> [Goals]:
- A) In the passage below on marriage and same-sex attraction, under which seminary was the author's doctoral research project conducted?
- B) Summarize the passage below on marriage and same-sex attraction in two sentences.

> [Page]:

::::

There are people who can tell us the answer. There are those who can teach us the difference between “intergendered” unions (between two people of different genders) and “monogendered” unions (between those of the same gender). In fact, there are plenty of them in our churches. Sadly, they get ignored, insulted, or shunned, yet they are the ones before whom we should all be quiet and listen.
Who, you ask? Simply those who feel long-term same-sex attraction (SSA), and who may have even acted on those feelings in gay relationships in the past but who came to decide, in their Christian commitment, to marry the opposite gender instead. Ex-gay Christians who have been happily married for years are the best instructors what the difference is. They have been there and can compare. It was to just these people that I turned to explore these questions of marriage in my doctoral qualitative research project[i] under Covenant Theological Seminary.

::::

> [Data block]:
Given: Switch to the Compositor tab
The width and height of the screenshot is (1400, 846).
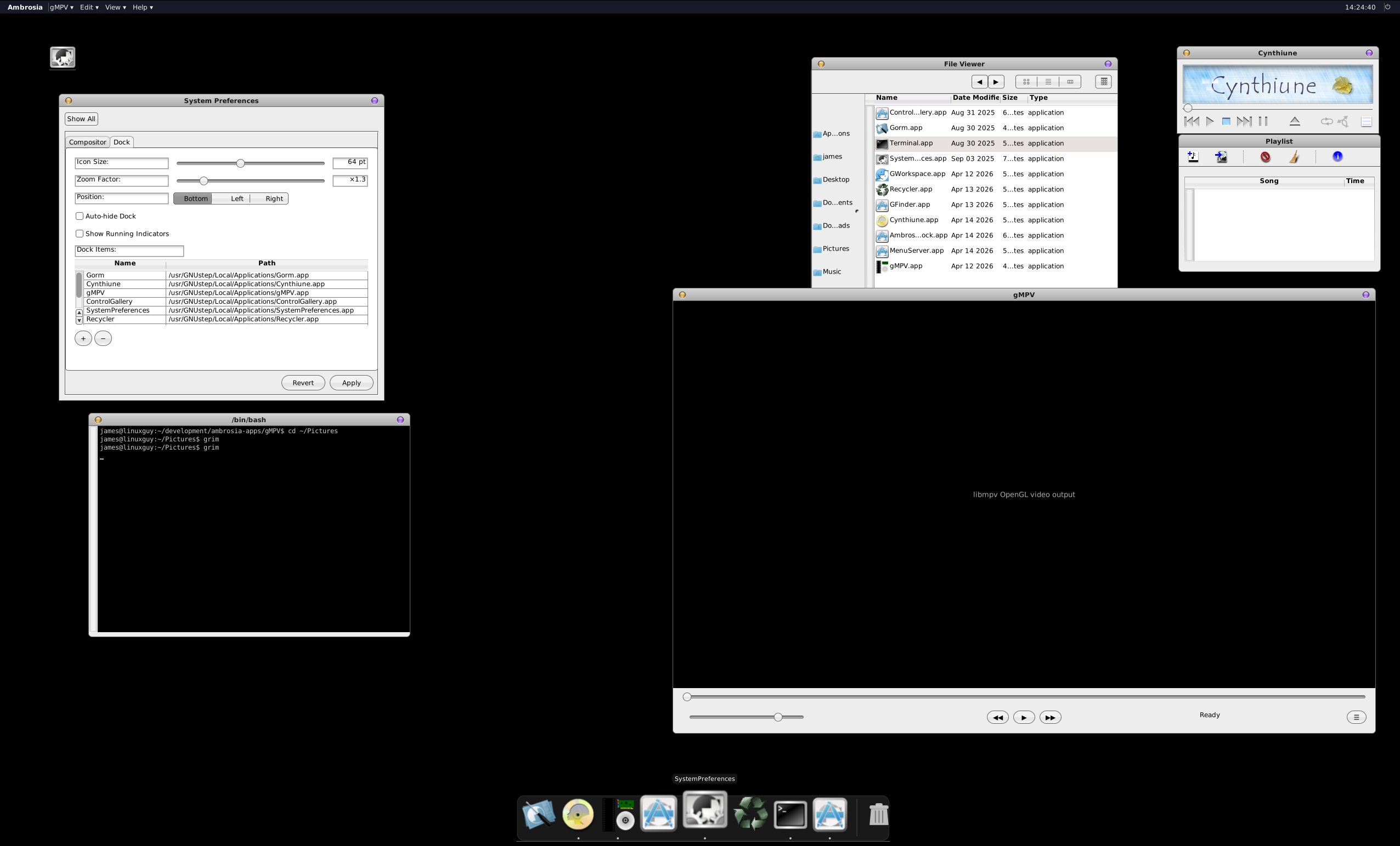Looking at the screenshot, I should 88,142.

::::

> [Written answers]:
- A) Covenant Theological Seminary.

- B) The passage holds that some Christians in churches can teach the difference between intergendered and monogendered unions, yet they are often ignored, insulted, or shunned. These are people with long-term same-sex attraction who chose, in their Christian commitment, to marry the opposite gender, and the author turned to them in a doctoral qualitative research project under Covenant Theological Seminary.